1/27/2015

亀と泳ぐ朝


カネオヘの港の水際で足を使うポンプで空気をカヤックに送り込む日系三世のヒガシさんを眺めながら、その向こうの駐車場に辿り着いた巨大な観光バスに眼を向けた。そこからぞろぞろと降りてくるのは若い日本人観光客で、その人数といったら「まだ降りて来るの?」と眼が丸くなるくらい。そしてまた暫くすると同じ色の巨大観光バスがやってくる。彼らは前方にある大きな観光ボートでサンドバーに向かうツアー団体だった。

「足を使うからSUPよりは楽なんだよ」

数日前、ヒガシさんはStand Up Puddling Boatを同様に膨らませていたけれど、そっちはまるで昔の自転車の空気入れのように手でパンプアップしていた。ゲージがついていて適正な圧力の数字に届く頃は結構キツそうだった。カヤック同様、SUPも空気を抜いてしまって丸めれば、彼のBMWにコンパクトに積める。そのどちらもまるで新品のように綺麗だし、彼のBMWもまだ新車の匂いがしていた。電気で走るそのクルマはまだ買ってから4ヶ月しか経ってないという。
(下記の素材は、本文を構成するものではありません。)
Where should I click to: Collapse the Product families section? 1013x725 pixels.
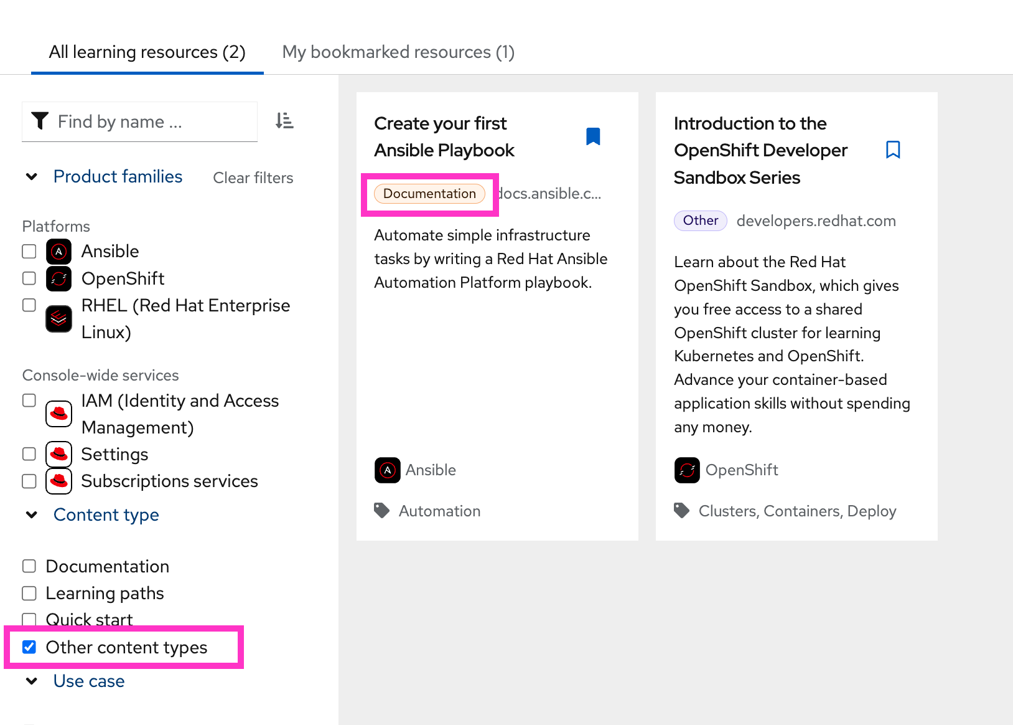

「ハードシェルのカヤックはとても早いけれど、僕には必要ない。のんびり運動がてらに使うだけだから、インフレータブルで充分さ。車庫のスペースも取らないし結構気に入っているんだ」

空気を入れたり洗ったりするのが面倒ではないのかとも思うけれど、その手間を気にする事もなく毎日使っているらしいので、きっとマメな人なのだと思う。もっともBMWのエレクトリックカーには、まだクルマの上につけるキャリアーが販売されていないのだそうだ。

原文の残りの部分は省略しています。